_DATA PROVIDED_

-- Opening Marker --

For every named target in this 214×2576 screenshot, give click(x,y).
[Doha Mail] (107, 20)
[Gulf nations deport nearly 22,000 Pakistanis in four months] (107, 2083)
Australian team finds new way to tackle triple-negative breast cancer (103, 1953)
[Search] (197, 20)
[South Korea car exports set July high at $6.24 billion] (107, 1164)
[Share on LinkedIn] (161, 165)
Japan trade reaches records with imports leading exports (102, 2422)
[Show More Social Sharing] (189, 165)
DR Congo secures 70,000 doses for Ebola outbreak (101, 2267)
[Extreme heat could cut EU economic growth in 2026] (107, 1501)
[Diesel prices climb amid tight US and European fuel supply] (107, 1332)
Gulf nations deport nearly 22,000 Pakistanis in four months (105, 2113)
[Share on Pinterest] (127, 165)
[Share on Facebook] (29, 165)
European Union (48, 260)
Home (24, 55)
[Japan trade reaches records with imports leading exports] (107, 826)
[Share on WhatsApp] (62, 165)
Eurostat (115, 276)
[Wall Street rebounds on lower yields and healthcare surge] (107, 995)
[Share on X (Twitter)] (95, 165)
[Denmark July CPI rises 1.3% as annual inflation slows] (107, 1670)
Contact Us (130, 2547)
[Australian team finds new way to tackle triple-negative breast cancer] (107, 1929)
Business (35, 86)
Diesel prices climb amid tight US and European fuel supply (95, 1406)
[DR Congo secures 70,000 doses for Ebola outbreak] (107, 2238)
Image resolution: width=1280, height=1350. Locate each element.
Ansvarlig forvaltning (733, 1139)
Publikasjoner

-- Closing Marker --

_WORK TO BE COMPLETED_
Retype all the data. Nothing may be left out or altered.

_COMPLETED TASK_
For every named target in this 214×2576 screenshot, give click(x,y).
[Doha Mail] (107, 20)
[Gulf nations deport nearly 22,000 Pakistanis in four months] (107, 2083)
Australian team finds new way to tackle triple-negative breast cancer (103, 1953)
[Search] (197, 20)
[South Korea car exports set July high at $6.24 billion] (107, 1164)
[Share on LinkedIn] (161, 165)
Japan trade reaches records with imports leading exports (102, 2422)
[Show More Social Sharing] (189, 165)
DR Congo secures 70,000 doses for Ebola outbreak (101, 2267)
[Extreme heat could cut EU economic growth in 2026] (107, 1501)
[Diesel prices climb amid tight US and European fuel supply] (107, 1332)
Gulf nations deport nearly 22,000 Pakistanis in four months (105, 2113)
[Share on Pinterest] (127, 165)
[Share on Facebook] (29, 165)
European Union (48, 260)
Home (24, 55)
[Japan trade reaches records with imports leading exports] (107, 826)
[Share on WhatsApp] (62, 165)
Eurostat (115, 276)
[Wall Street rebounds on lower yields and healthcare surge] (107, 995)
[Share on X (Twitter)] (95, 165)
[Denmark July CPI rises 1.3% as annual inflation slows] (107, 1670)
Contact Us (130, 2547)
[Australian team finds new way to tackle triple-negative breast cancer] (107, 1929)
Business (35, 86)
Diesel prices climb amid tight US and European fuel supply (95, 1406)
[DR Congo secures 70,000 doses for Ebola outbreak] (107, 2238)
Image resolution: width=1280, height=1350. Locate each element.
Ansvarlig forvaltning (733, 1139)
Publikasjoner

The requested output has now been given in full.